_Task set:_
[1] In the bee-eater text, swap "marshes" for "swamps" and write out everything from "The blue-breasted bee-eater has" down to "open wet habitats.".
[2] Translate into French this sentence from the bee-eater text: "However, this species is usually associated with open wet habitats."

_Text passage:_
>>>

Juveniles of the blue-breasted bee-eater have buff flanks and belly. They have a yellow-buff chin that leads to a light green mottled breast. Juveniles also completely lack a chest band.

=== Similar species ===
The little bee-eaters and the cinnamon-chested bee-eater are both very similar to the blue-breasted bee-eater. Although the little bee-eater is similar in voice, behavior and distribution it is smaller than the blue breasted, with a relatively smaller head as well. Furthermore, the little bee-eater lacks the white margin of cheeks present on the blue breasted. The cinnamon-chested bee-eater which also live in Ethiopia has the black mask and white cheek like that of the blue breasted bee eater. However, the blue breasted bee eater is smaller and has a much brighter green crown.

== Taxonomy ==
The blue-breasted bee-eater is a member of the family Meropidae. A family whose members are relatively uniform in behavior and morphology, it is a well-defined family within the coraciiform order in class Aves. Meropidae originated in East Asia or Africa, and much of its early diversification occurred in Africa. Meropidae has two major clades, one exclusively made up of African residents while the second one is mostly migrant species found in Asia and Africa.

The genus Merops is with in the African resident clade of Meropidae. Historically Merops was split up into six genera which are no longer valid: Bomblonax, Melittophagus, Dicrocercus, Meropiscus, Aerops and Philothurs. Merops variegatus closest relative is M. pusillus, the little bee-eater. They are considered sister tax and make up their own clade. The outgroup to the M. variegatus - M. pusillus clade is M. oreobates, cinnamon-chested bee-eater.

The blue-breasted bee-eater has three subspecies; M. v. variegatus, M. v. loringi, and M. v. banweoloensis. The Ethiopian bee-eater (M. lafresnayii) was formerly considered conspecific, but was split as a distinct species by the IOC in 2021. It is now known to be a distinct lineage, being more closely related to M. oreobates than to M. variegatus.

== Habitat and distribution ==
Blue breasted bee-eaters are found in many central African countries such as Angola, Zambia, Tanzania, Uganda, the Democratic Republic of the Congo, Nigeria and Cameroon. Within these countries the blue-breasted bee-eaters are found in a variety of habitats, ranging from reedy lake shores to the savanna grass lands bordering the Congo basin. They have also been recorded in marshes, grassy hillsides and papyrus beds. However, this species is usually associated with open wet habitats.

== Behavior ==

=== Vocalization ===
The perching song for this species contains short trills: pip, tup-tup and trrip where as the courtship song to a mate is more expanded: turrp p'ti p'ti p'ti.

=== Diet ===
Members of the genus Merops have a diet specialized in hymenopterans compared to the rest of Meropidae. The blue-breasted bee eaters' diet consists of a wide variety of insect species. However, most of the diet is made up of honey bee workers, flower bees and Halictid bees. The rest of their diet is supplemented by flies, beetles, true bugs, grasshoppers, and butterflies.

<<<

_Information provided:_

>>>

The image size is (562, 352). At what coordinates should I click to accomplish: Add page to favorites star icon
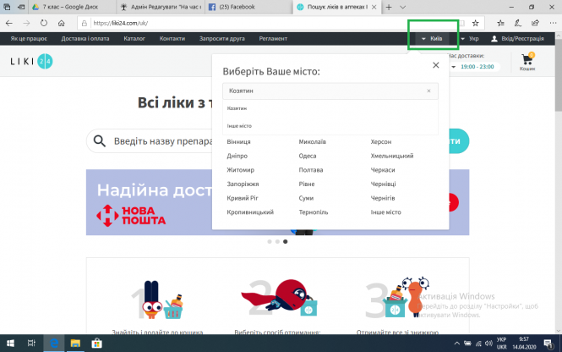(501, 23)
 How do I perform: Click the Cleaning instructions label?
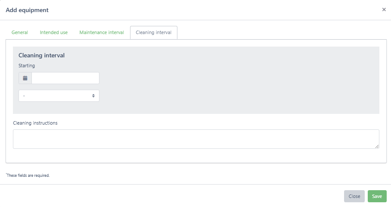tap(35, 123)
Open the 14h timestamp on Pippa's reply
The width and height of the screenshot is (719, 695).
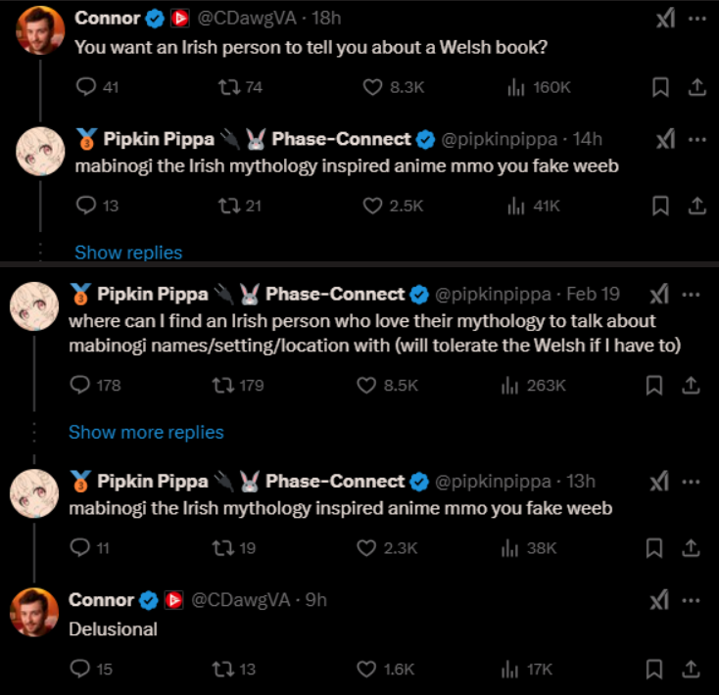588,139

<<<

_Responses to the tasks:_
[1]
The blue-breasted bee-eater has three subspecies; M. v. variegatus, M. v. loringi, and M. v. banweoloensis. The Ethiopian bee-eater (M. lafresnayii) was formerly considered conspecific, but was split as a distinct species by the IOC in 2021. It is now known to be a distinct lineage, being more closely related to M. oreobates than to M. variegatus.

== Habitat and distribution ==
Blue breasted bee-eaters are found in many central African countries such as Angola, Zambia, Tanzania, Uganda, the Democratic Republic of the Congo, Nigeria and Cameroon. Within these countries the blue-breasted bee-eaters are found in a variety of habitats, ranging from reedy lake shores to the savanna grass lands bordering the Congo basin. They have also been recorded in swamps, grassy hillsides and papyrus beds. However, this species is usually associated with open wet habitats.

[2] Cependant, cette espèce est généralement associée aux habitats humides ouverts.